Governments need to address any excessive barriers to investment in broadband, including high charges for access to spectrum frequencies and other public resources. Tax policy needs to balance the twin objectives of raising revenue and leveraging private-sector participation in the provision of ICT infrastructure.

Investors often incur additional costs as a result of delays and uncertainty that they experience in obtaining construction permits and access to rights of way. The survey also points to significant wasted network expenditure on separate civil structures (primarily ducts and transmission masts). More cooperative models involving the sharing of networks and infrastructure, joint ventures and greater cooperation on civil works could be introduced in order to ensure that investment in broadband infrastructure maximises the effectiveness of the market, producing greater economic and social benefits.47

Broadband speeds appear to have changed during the Covid-19 crisis. In Albania, for example, average mobile broadband download speeds have fallen by 9 per cent, while fixed broadband speeds have increased by 1 per cent.48 Similarly, fixed broadband speeds have increased markedly in Armenia, Jordan, Tunisia and Ukraine, while mobile broadband speeds have declined in Moldova, Morocco and Tunisia. While it is difficult to draw firm conclusions from these data, it is clear that the inconsistency of these changes adds further uncertainty to the investment climate.

Several SEMED countries have adopted specific measures in order to cope with the increasing demand for communication services during the Covid-19 crisis. In Egypt and Tunisia, for example, the government asked operators to provide free internet packages and offer free access to e-learning and healthcare platforms. In Egypt, the cost of the additional data packages and free browsing was covered by the state. In Jordan, meanwhile, the country’s regulator gave telecoms operators temporary access to additional spectrum in order to increase network capacity.

The detailed recommendations in this annex are based on analysis of the views expressed by respondents before the onset of the Covid-19 crisis. However, it is clear that the case for further investment in broadband infrastructure has increased in the meantime, with an even greater need for more reliable and universal broadband services. At a policy and regulatory level, there also needs to be a greater focus on collaboration between public and private-sector investment. This is particularly relevant when it comes to policy consultation, the use of public funds, the achievement of universal broadband coverage, and the need for greater investment efficiency to achieve cost reductions and make networks more resilient.

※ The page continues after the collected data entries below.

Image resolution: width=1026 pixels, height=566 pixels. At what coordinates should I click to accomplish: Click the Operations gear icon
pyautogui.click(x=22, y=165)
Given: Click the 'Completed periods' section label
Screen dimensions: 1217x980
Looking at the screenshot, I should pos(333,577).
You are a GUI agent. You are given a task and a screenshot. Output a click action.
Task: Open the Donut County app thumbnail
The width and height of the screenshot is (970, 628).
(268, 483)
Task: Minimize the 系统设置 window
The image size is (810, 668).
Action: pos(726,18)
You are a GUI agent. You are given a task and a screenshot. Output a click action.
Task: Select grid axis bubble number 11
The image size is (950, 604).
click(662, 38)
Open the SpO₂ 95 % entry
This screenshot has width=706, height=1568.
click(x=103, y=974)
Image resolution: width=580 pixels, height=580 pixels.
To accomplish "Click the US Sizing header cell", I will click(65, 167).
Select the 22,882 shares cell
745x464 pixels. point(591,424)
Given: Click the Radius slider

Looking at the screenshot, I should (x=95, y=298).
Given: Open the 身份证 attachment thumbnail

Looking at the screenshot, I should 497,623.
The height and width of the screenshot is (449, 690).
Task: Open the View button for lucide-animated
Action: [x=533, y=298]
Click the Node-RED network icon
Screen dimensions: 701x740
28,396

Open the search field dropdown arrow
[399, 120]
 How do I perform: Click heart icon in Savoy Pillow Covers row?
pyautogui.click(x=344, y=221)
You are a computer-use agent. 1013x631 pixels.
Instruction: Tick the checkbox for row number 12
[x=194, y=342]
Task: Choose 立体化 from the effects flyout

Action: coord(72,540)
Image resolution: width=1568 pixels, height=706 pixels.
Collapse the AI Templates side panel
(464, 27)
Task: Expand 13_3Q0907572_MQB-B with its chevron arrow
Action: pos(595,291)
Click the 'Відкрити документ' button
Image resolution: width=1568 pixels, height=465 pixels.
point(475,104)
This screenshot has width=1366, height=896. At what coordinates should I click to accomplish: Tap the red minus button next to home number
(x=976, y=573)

Each of the six subcomponents aggregates information from a number of different variables (see Table A.1.2.1 for details). While indicators were selected with a view to ensuring broad coverage, some values were missing. Those missing values were imputed using the value for the closest available year and applying the rate of change for that indicator that had been observed in similar economies. Where a variable was missing entirely for a given country, averages across similar economies were used. In some cases, similar variables were used for imputations. For example, average years of schooling were used to impute quality-adjusted years of schooling by assuming that the quality of schooling was in line with that of similar economies where data were available.

All variables were rescaled to take values between 0 and 1, applying linear or log-linear transformations to values between the minimum and maximum cut-off points reported in the table (which were typically informed by the 5th and 95th percentiles of the distribution for each indicator). To allow comparisons across subcomponents and over time, z-scores (standardised deviations from the mean) were then calculated for each of the subcomponents. For each subcomponent, the lowest z-score observed across all economies was turned positive and added to all of the original z-scores, and the resulting values were each expressed as a percentage of the highest score (which represents the frontier).